The more the house speaks in harmony with nature, González says, the better its inhabitants feel. He worked on the University of Puerto Rico's 2005 entry into the Solar Decathlon and reports, "We designed a space where we felt good inside—good because we were comfortable and good because we were making the best effort to connect the space with nature."
Raised on the three R's
The need to respect nature is a faith on which most of the SCU team members were raised. Ask why they became interested in the Solar Decathlon, and you're likely to get a story that goes back a ways. "My childhood chore was to take out the recycling and sort it," Powell says. Hendrickson helped to conceive of a hydrogen-powered car, whose only output product was water, with the help of her middle school science teacher. "My goal is to someday build the design that I thought of in the eighth grade," she says. Lam says the students themselves have noted their common sustainability background: "We all agree; since we were kids we were taught the three R's: reduce, reuse, and recycle."

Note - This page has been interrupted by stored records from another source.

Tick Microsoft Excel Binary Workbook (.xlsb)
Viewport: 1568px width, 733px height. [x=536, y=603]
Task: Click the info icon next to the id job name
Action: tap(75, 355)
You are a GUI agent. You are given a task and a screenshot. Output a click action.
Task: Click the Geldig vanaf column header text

Professor Tim Healy, one of the faculty advisors and a member of SCU's electrical engineering department for 40 years, has never seen a group like it. "I'm amazed at the awareness and enthusiasm for making a better world that these kids bring to the project."
It's an awareness the decathlon team hopes to pass down to the next generation. One of their projects is a Sustainability Decathlon for local high schools, an idea developed by Powell and Mooney. The two women have signed up four public and private institutions in a competition to "green" their own campuses. In May, the high schools were judged by SCU faculty on categories including conservation, energy understanding, and, of course, outreach. After all, there are middle and elementary school students to start preparing for the 2020 team.
Article directly from Santa Clara Magazine, Santa Clara University.
(c) 2009 norizz industries. all rights reserved.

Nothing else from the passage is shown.